There may be other questions, and I hope that in raising these questions other people may raise questions that I have missed. But this is a start. Depending on the outcome of this meeting, further meetings may or may not be required to address issues and concerns that come up.

I want to make it clear that I am not accusing the Park District police force of any misconduct. I just think the public needs to have the information about the force given the injustices and tragedies experienced across this country and the issues raised by the ongoing protests. My expectation and hope is that the Park District Police Department has answers to these questions, answers that reassure the public that it can trust that the Park District police are both well trained and that their record of conduct shows that what happened to Mr. Floyd and others does not and will not happen here.
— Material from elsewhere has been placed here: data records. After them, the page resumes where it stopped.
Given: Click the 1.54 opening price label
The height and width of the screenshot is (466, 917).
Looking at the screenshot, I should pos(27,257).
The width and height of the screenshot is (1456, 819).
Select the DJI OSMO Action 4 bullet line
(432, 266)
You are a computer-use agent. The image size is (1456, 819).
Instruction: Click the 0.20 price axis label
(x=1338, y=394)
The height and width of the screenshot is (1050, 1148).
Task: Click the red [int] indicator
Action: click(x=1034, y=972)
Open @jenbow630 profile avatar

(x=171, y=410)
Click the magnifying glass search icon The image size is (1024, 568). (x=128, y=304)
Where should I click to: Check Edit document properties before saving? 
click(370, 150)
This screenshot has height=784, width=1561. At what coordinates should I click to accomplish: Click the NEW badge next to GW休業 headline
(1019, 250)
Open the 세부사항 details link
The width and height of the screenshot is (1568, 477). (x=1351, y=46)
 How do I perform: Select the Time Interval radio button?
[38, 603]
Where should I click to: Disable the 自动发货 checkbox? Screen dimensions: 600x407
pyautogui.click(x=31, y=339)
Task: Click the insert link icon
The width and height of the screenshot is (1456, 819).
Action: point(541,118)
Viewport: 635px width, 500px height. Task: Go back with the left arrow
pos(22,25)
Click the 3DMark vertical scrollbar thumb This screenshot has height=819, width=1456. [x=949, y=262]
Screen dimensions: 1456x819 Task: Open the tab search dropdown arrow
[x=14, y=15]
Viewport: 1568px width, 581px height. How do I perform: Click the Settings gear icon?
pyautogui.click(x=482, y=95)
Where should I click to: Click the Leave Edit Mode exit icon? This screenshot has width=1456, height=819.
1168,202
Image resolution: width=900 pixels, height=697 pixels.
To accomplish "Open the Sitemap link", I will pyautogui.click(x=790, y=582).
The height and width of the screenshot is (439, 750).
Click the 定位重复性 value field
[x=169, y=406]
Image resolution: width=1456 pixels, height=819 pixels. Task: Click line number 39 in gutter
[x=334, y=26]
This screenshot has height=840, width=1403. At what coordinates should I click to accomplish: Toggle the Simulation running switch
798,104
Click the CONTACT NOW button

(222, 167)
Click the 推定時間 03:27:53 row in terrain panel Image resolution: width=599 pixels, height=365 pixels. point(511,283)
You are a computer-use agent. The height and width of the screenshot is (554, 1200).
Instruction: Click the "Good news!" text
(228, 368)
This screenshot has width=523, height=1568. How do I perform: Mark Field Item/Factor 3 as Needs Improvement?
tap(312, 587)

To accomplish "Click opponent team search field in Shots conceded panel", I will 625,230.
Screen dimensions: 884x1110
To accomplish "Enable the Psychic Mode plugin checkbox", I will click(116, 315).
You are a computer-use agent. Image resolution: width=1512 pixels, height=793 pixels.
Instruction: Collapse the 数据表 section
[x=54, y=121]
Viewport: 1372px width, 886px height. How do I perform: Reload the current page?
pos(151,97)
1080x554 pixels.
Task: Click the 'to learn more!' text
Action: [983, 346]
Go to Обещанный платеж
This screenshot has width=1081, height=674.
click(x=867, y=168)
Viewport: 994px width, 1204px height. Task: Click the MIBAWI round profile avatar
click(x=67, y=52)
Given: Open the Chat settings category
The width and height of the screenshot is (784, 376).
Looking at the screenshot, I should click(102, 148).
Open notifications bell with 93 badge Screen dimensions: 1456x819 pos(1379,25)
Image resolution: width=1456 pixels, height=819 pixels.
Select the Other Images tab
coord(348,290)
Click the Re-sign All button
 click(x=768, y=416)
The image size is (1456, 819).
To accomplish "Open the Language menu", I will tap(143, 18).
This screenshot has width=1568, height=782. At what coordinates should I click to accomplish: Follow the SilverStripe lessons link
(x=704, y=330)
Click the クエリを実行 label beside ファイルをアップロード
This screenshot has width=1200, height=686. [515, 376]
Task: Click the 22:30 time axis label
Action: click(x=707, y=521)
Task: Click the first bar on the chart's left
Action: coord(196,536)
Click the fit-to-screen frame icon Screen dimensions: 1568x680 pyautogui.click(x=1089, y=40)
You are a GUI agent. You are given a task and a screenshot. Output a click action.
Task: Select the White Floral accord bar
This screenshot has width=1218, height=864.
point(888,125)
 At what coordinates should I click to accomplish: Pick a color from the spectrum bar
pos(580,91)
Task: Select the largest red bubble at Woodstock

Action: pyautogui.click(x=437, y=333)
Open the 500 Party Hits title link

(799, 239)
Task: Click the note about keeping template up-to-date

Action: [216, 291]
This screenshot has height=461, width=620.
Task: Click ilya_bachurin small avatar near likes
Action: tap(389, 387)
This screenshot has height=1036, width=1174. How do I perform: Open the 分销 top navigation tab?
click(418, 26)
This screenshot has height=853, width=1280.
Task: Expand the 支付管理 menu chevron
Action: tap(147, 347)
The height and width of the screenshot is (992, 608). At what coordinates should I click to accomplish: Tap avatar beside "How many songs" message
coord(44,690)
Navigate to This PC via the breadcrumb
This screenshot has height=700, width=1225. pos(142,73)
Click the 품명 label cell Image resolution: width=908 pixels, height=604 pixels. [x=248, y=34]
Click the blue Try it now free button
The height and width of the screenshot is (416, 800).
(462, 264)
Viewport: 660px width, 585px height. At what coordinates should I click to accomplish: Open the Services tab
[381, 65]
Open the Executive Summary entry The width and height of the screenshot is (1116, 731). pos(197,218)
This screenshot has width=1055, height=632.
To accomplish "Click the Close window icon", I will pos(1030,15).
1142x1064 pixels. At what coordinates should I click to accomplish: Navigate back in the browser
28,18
I also ask that this meeting be video recorded. The Park District is one of the few agencies that still does not record and televise its meetings so they are available to watch at a more convenient time for people who cannot make the actual meeting. It would be valuable to have this meeting videoed so that people who cannot attend the meeting can have access to it and so that it can be archived for the future since I would expect the Park District to have periodic updates on the topics discussed at this meeting.

The Park District should also engage in a public outreach program to make people aware that the meetings on these topics will be held, and they should be held in the evening when they would be more accessible to people, especially working people.

Lastly, while currently the Park District meetings are not in-person meetings due to the pandemic crisis and Shelter-in-Place orders, at some point we should be able to go back to in-person meetings of the Board. Once the Park District can do that, it should hold meetings regarding the topics discussed in this letter in locations more accessible by BART and bus to the diverse communities that make up the Bay Area, like in Oakland, Fremont, Richmond, or Berkeley to name a few locations.

Thank you for your time and consideration to this serious matter.